start
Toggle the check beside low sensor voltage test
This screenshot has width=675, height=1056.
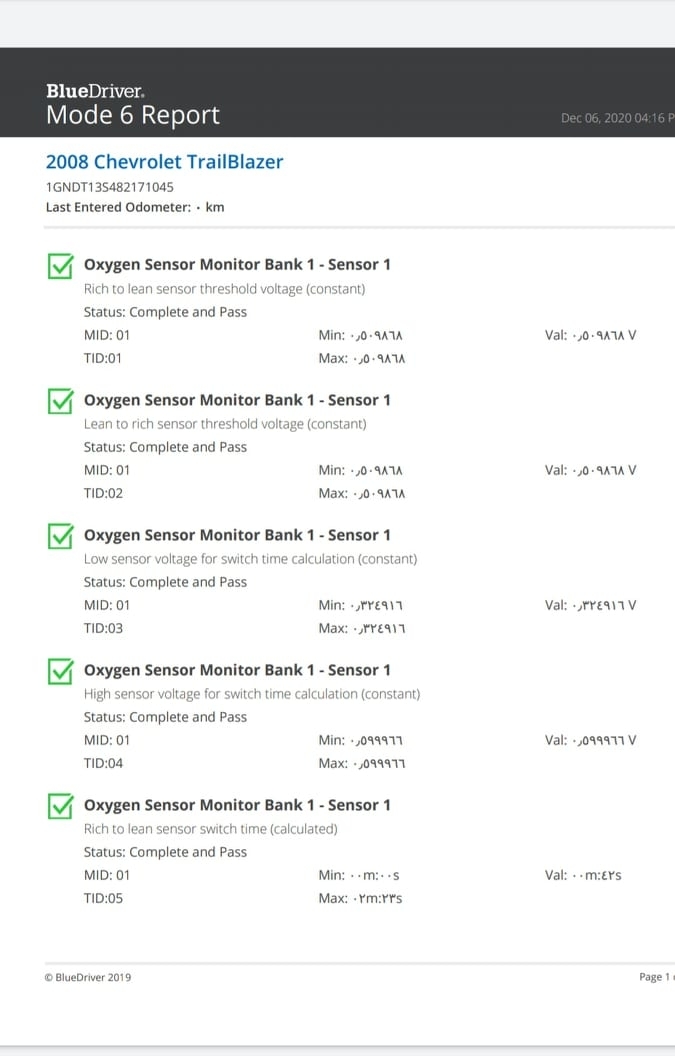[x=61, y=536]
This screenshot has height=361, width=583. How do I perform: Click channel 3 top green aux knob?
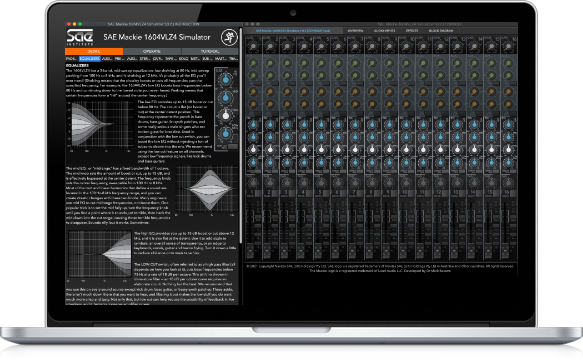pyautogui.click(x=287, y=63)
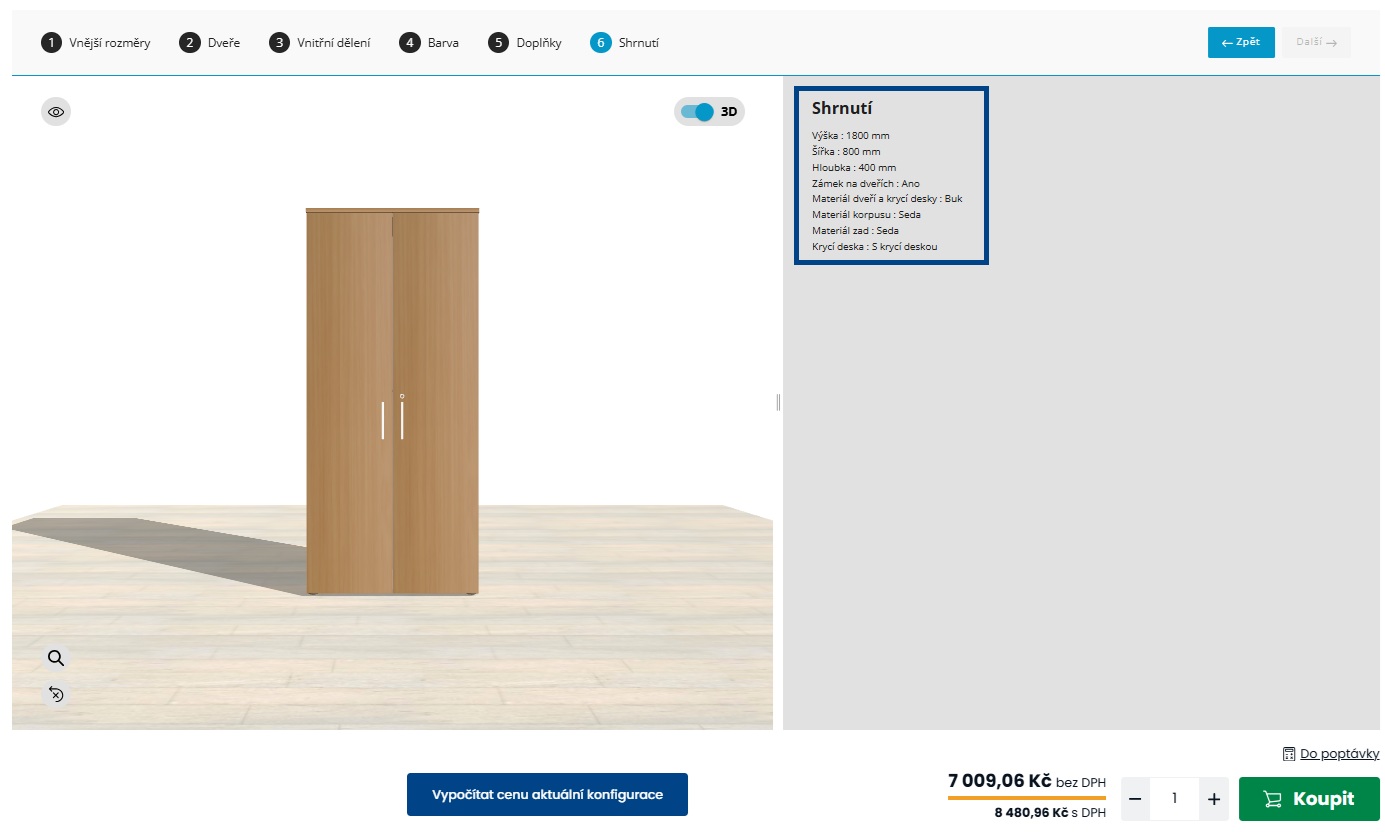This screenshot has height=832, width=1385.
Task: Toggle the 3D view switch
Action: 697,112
end
:: WHAT TO DO ::
Retype the data above word for word, without the pictures.

:: TASK SOLUTION ::
Toggle the check beside low sensor voltage test
This screenshot has width=675, height=1056.
[x=61, y=536]
This screenshot has height=361, width=583. How do I perform: Click channel 3 top green aux knob?
pyautogui.click(x=287, y=63)
This screenshot has height=832, width=1385.
Task: Toggle the 3D view switch
Action: 697,112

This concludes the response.